When a line in the records contains the string "will", copy that line.
= = =
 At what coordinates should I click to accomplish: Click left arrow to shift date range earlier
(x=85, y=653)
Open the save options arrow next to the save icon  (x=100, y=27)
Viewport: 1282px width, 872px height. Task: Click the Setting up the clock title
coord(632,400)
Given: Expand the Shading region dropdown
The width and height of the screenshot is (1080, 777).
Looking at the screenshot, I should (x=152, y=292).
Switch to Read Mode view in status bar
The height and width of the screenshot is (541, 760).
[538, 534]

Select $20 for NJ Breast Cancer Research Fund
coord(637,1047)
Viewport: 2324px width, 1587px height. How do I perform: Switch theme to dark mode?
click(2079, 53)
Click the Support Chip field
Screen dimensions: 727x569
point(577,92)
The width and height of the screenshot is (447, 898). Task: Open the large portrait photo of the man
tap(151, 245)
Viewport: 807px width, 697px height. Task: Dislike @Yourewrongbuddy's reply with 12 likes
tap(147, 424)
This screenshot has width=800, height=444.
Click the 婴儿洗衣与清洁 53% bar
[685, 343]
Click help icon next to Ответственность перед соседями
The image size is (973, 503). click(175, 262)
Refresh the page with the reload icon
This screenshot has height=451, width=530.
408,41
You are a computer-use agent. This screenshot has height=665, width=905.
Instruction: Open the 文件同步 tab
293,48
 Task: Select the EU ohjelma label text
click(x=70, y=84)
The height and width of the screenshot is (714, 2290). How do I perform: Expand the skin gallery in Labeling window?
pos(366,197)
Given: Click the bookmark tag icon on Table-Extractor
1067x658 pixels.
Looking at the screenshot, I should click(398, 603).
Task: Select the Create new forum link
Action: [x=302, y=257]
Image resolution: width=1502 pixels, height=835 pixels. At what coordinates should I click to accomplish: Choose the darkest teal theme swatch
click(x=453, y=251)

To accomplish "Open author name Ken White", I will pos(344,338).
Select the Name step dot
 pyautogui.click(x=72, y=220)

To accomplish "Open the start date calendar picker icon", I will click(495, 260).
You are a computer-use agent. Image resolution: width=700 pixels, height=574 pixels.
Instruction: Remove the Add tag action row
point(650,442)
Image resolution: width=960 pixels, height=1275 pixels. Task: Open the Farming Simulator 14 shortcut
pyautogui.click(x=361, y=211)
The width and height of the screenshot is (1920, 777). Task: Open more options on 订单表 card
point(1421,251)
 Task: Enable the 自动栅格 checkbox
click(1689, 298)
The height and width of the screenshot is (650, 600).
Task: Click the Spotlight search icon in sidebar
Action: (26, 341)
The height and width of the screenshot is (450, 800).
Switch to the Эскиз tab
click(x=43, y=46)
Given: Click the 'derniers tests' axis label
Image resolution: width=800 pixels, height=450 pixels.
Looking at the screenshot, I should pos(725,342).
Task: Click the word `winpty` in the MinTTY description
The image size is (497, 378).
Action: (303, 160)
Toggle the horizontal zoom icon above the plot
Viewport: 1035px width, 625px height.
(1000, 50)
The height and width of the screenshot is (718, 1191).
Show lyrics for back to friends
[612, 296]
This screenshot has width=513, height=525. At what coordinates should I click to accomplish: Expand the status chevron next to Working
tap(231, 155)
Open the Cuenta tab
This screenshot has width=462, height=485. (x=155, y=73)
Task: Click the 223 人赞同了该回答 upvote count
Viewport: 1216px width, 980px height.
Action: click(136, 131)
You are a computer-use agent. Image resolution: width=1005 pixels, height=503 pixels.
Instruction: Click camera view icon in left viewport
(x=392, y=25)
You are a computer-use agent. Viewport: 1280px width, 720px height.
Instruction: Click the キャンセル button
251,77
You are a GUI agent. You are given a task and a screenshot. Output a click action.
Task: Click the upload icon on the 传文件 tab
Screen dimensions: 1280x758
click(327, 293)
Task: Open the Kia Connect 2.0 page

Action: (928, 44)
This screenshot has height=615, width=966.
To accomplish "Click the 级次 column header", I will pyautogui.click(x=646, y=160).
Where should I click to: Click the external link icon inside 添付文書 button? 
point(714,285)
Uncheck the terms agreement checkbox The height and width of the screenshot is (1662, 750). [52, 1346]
= = =
OUTPUT BELOW:
To accomplish "Open author name Ken White", I will pos(344,338).
To accomplish "Open the start date calendar picker icon", I will click(495, 260).
To accomplish "Click the 级次 column header", I will pyautogui.click(x=646, y=160).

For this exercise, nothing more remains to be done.